Americans had held a special place in Crisp’s heart since he had experienced the kindness of US servicemen as he trolled the streets of wartime London. No one could doubt his courage in earlier decades when he dyed his hair, wearing painted nails and bright make-up at a time when even for women to do so was socially unacceptable. In the late 1920s he had spent six months as a prostitute which did much to reinforce the lifelong underlying pessimism of his style. This revealed itself in his insistence that homosexuals could never find true love together, that he spoke only for himself, and his apparent opposition to the very gay movement from which he drew his enraptured audiences. This came to a head when he dismissed AIDS as “a fad” despite 600 gay men already having succumbed to its ravages at the time. A retraction of his statement he found impossible to make.
 
Crisp had Oscar Wilde’s gift for inverting popular sayings, and for self-confident, sweeping declarations. He maintained he meant everything he said, at the cost of popularity and work for long periods even in the places he was most feted. He could be an unfailing champion of individual gay men as in the case of the painter Patrick Angus who, with Crisp’s encouragement , saw his work achieving recognition just before he died of AIDS at thirty-eight. He expressed amusement, on the other hand, that he had

“lost the love of all the gay men in England overnight”

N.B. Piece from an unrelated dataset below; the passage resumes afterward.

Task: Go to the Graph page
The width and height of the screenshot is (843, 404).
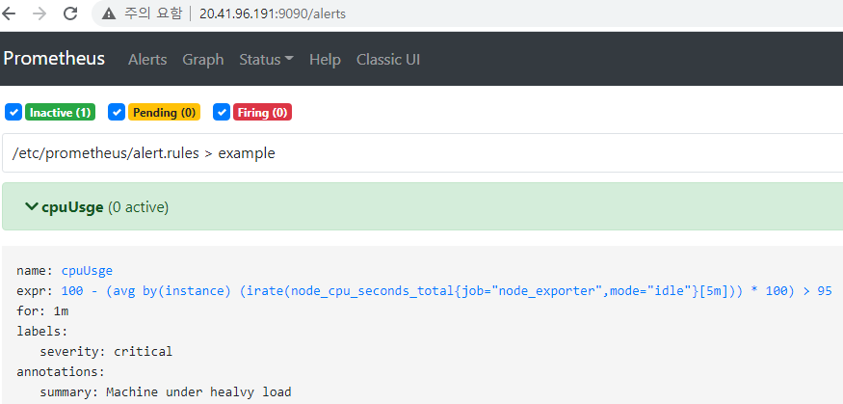Action: point(202,60)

by describing Princess Diana as “trash” for “traipsing around Paris with an Arab”! His parents were firmly middle-class and he retained a certain class consciousness of how things used to be done all his life, hence his advice on style, manners, and his affectation of calling everyone Mr.
 
What Tatchell doesn’t say, but what An Englishman In New York makes clear, is that privately Crisp gave away a considerable part of his newly acquired riches to AIDS charities and foundations. The enigma was that what he so adamantly couldn’t show in public, he expressed in secret. I don’t think he really felt eclipsed by the peacocks of a new hedonistic gay world, because he was a one-off. The best of them could only follow. Perhaps there was a real twinge of regret that the sexual revolution had passed him by, which led to some of  his more embittered statements. There was even a suggestion that his demise in England was a calculated final gesture, knowing that it would get more newspaper coverage over here.
 
Be that as it may, Crisp by his example showed that the most obscure of us can and should enjoy the gift and privilege of being gay without fear of reprisal, limits to our adventurousness, or bounds to our joy.